Steps 5 and 6 implies the replacement of our dsssl script with xslt
scripts. I guess that this is much more difficult and lengthy than
everything else I have done in this project so far. Furthermore I don't
have any knowledge about dsssl. And this is the reason why I write this
mail. Is anybody out there who can support me for the dsssl --> xslt
conversion - or at least can answer questions like:

* Is our file stylesheet.dsl written from scratch - or is it derived
from any docbook 1/2/3/4.x generic stylesheet?
* Which person has developed this file?
* What is the role of the *.xsl files in the sgml-directory and how do
they collaborate with stylesheet.dsl?

Regards, Jürgen

Show quoted text

On 20.04.2016 20:41, Simon Riggs wrote:

On 20 April 2016 at 15:30, Jürgen Purtz <juergen@purtz.de
<mailto:juergen@purtz.de>> wrote:

What I have done so far is:

* Conversion of sgml files to valid xml syntax with a perl
skript.
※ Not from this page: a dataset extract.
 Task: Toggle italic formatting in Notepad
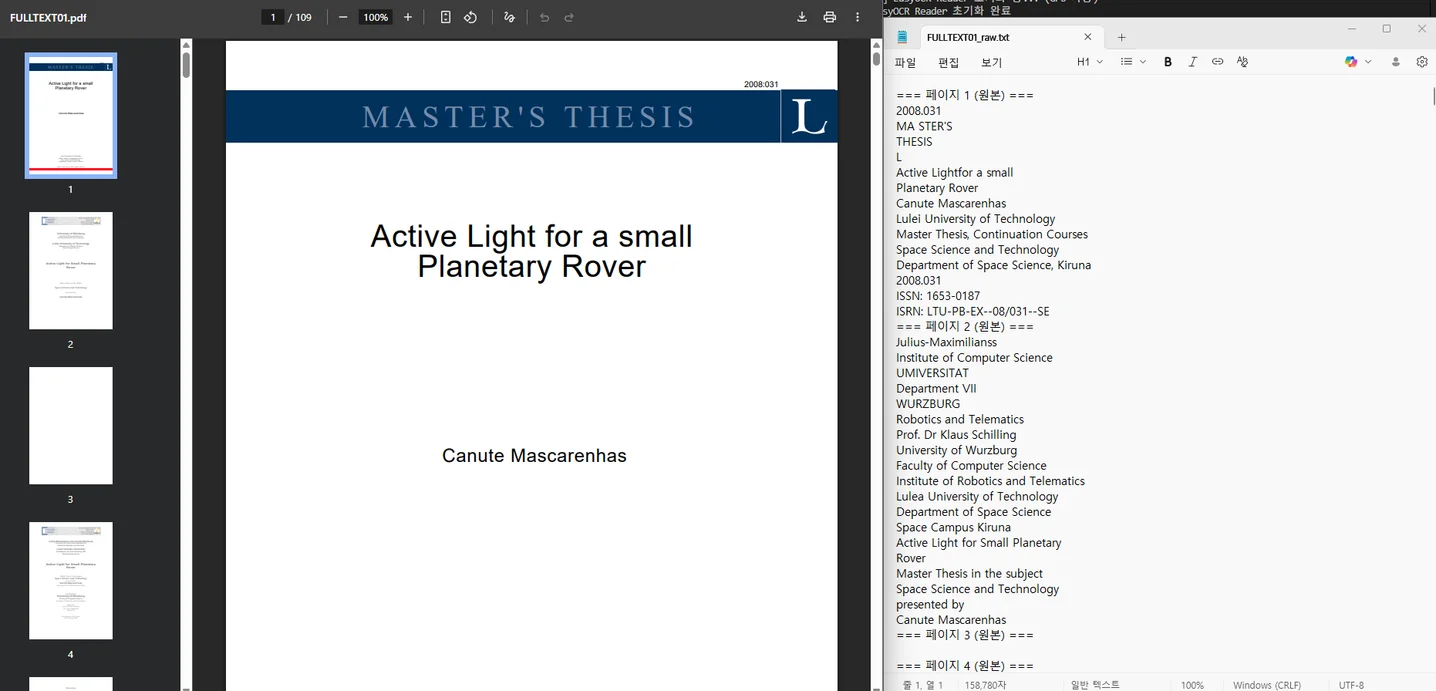click(1192, 62)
I failed to use 'osx' or 'spam'.
* Conversion of these xml files to Docbook5.x format using
xsltproc and Docbooks xslt-migration skripts.
* Creation of html files using xsltproc and Docbooks xslt skripts.
* Creation of fo files using xsltproc and Docbooks xslt skripts.
* Creation of pdf files using fop.
* The conversions needs less than 10 minutes on a Intel i5
processor.

So you believe you have/can convert between the two formats
accurately, so we can change things in a single commit?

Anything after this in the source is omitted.